This year I am resisting the idea of writing a wrap-up post to catalogue all that I’ve read and thought about in 2012, and I’m resisting even more the idea of plotting out all that I’d like to read and think about in 2013… of course I’ve got scratched out reading plans sitting around my desk and stacks of books I’ve slowly acquired over the last few months that I am eager to pick up and begin. I love the beginning of the year because there is always so much potential for “newness” and there is always the idea that lurking just inside the next book is an idea or an image that will radically change something about me or how I perceive the world. Reading is such an incredibly powerful activity that way.
So instead of putting together a neat wrap-up of last year and a carefully detailed outline of the year to come, I’d like to just post a quote from something I recently read… the first “new idea” of 2013. This comes from Tim Parks’s essay “The Mind Outside My Head” which, although it was published this past April, I just read (hat tip to the Twitter world). It is about a conversation Parks had with the Italian philosopher Ricardo Manzotti and Manzotti’s ideas of a spread consciousness versus the traditionally understood internal/subjective conciousness. After his conversation with Manzotti, Parks takes a walk around Milan and writes:
For some time I walk the streets of Milan trying to accept that consciousness is not locked in my head but spread out across the revving traffic, the rustling leaves, the dog shit, the blue sky, the gritty cobbles, the solemn facades, the soft breeze, the unseasonal temperatures, the screaming children, the air, the women. After a while it begins to make sense. There are small shifts of mood passing from street to park, from outside to inside, from red to blue, male to female, night to day, tram to metro, center to suburb. There are varying tensions between focus of vision and field of vision, between conversation and background noise. In general there is more: the intrusion of smells, the slap of a passing truck, a persistent touching of heat and breeze.
I will not pretend to understand everything that Manzotti is talking about, even if I do find the idea fascinating. Also, Parks does a lovely job of translating this idea of Manzotti’s for the layperson and applying it to the realm of novel writing, and, in a more general way, to an individual’s experience of the world.

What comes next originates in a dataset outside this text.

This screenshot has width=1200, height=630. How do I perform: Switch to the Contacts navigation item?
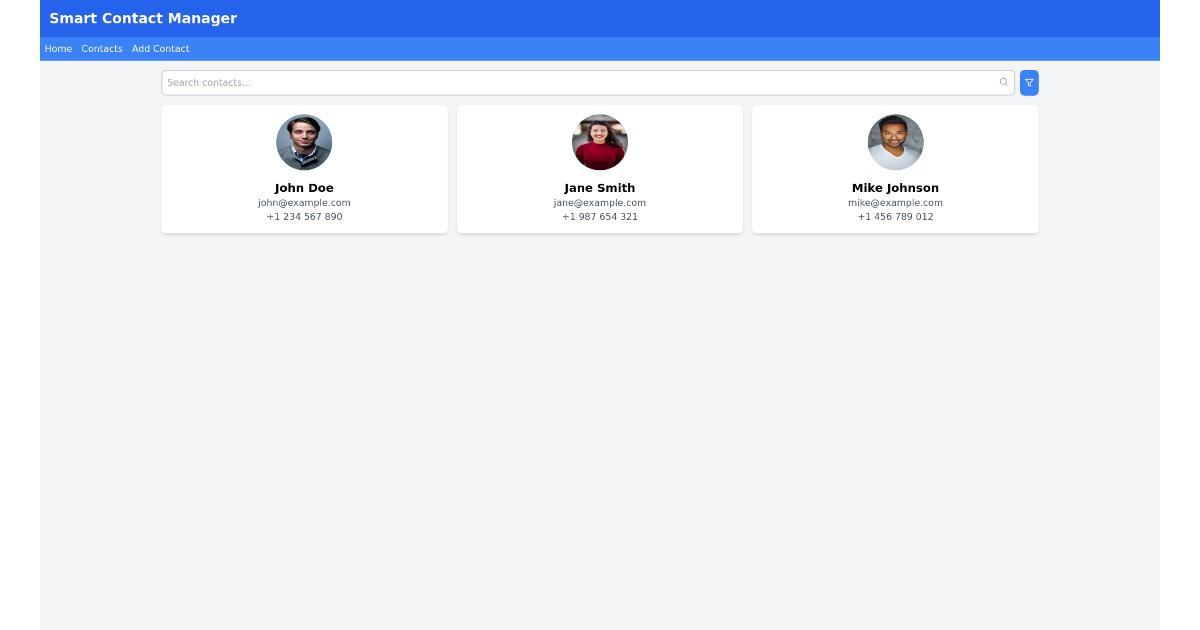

Parks takes Manzotti’s science and makes it a subtle argument for a different way of constructing one’s particular openness toward the world, a way of observing and allowing the outside world inside. So, I think, it isn’t a bad way at all of looking forward to the future as I step through these first few days of the new year.
Bonne Année. Happy New Year. Wishing you all a million pages of fascinating ideas in 2013.